Baúl de los recuerdos 

- Buenos días señor Manuel.

- Buenos y santos amigo.

- ¿Señor Manuel?

- Dime prenda.

- Nada. Que supongo que a usted le pasa como a mí; el que de vez en cuando le “vienen los recuerdos que todos tenemos en nuestro-BAÚL-, particular y que como en la vida misma, hubo alegrías y penas. ¿Es así?...

- Pues claro hombre, yo por ejemplo tengo la obsesión por temas relacionados por los espacios abiertos, ello viene de cuando era pastor de ovejas y estaba los días enteros en esos campos de Dios.

- ¿Señor Manuel? (Ver foto).

- Dime rey.

- Pues en lo que me concierne, en esos recuerdos no se me olvida cuando allá por el año-2012-, andaba yo con mis pensamientos y disquisiciones cuando una voz ronca, desde el otro lado de la valla de alambrada de la parcela me espetó sin miramiento ninguno. Anselmo… no te “emperres”, no vas a sacar nada de ese huerto… ¡no hay lombrices en esa tierra! Quien así me “susurraba era usted.  Aquel  “ser” que me sobresaltaba,  ¡era usted!... estamos en él-2021-, y aquí continuamos “susurrándonos” mutuamente y tomando nuestro vermú mañanero, en carrete de larga duración.

- ¡Y, por muchos años!

- No se haga usted tantas ilusiones y vayamos… ¡Partido a partido!

- Mucho antes a mis recuerdos vienen aquellas partidas de julepe que tenía junto a Felipe Yagüe, Simón Barba y Nicomedes García en el Bar del señor Manolo ‘El Cuco’, de Poveda de las Cintas. (Ver foto), Felipe y Nicomedes ya murieron y Simón y yo “andamos” despacio y con los achaques correspondientes a la edad.

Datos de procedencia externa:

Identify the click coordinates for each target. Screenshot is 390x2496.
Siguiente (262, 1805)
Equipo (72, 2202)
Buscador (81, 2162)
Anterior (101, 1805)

- Pero más lejos aún, queda cuando iniciaba los estudios de Bachillerato en el Fray Luis de León, con examen de ingreso siempre oral. Y recuerdo, como si lo estuviera viendo,  cuando el recto sacerdote-Don Juan Antonio Ruano, Profesor de Religión-, te preguntaba: ¿Cómo son los ojos de la Virgen? Y había que responder sin escusa: “Misericordiosos como decimos en la Salve”.

- Y luego estaban los compañeros de andaduras estudiantiles; que fuimos muchos y de muy variada procedencia. Siente por ello no mencionar a todos y lo haré de los que mejor me llevaba, aun siendo consciente de que tanto de unos como de los otros, muchos de ellos ya habrán muerto: “José Alicio Cruz, Felipe Santos Toribio, Miguel Fonseca Almaraz, Ricardo Bajo Sánchez, Trinitario García Oreja, Matías Martín Cubas, Leoncio Martín Herrero, Gonzalo Martín Merino y más. Siempre en el recuerdo tendré a-Secundino Martín Arnés; el cual se suicidó tirándose al tren en el apeadero de la Alamedilla.

- ¡Vaya por Dios!

- Sí. Fue ello muy importante para todos nosotros.

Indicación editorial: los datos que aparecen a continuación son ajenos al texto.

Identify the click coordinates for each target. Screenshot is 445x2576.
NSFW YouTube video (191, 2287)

- ¿Sabe usted?... Dos temas que no he olvidado son completamente opuestos. En primero fue de mí primer artículo sobre la caza deportiva en La Gaceta y más tarde en ‘La hoja del Lunes’ fue después de la muerte de Nicolás Dorado ‘Guarda Mayor’ y Director. Tuve una difícil tarea de iniciación, ya que-Nicolás Dorado-, estaba dotado de unas cualidades narrativas poco comunes, en su dominio del lenguaje y su estilo en sus crónicas de caza. Siendo para mí una tarea apasionante de no desmerecer.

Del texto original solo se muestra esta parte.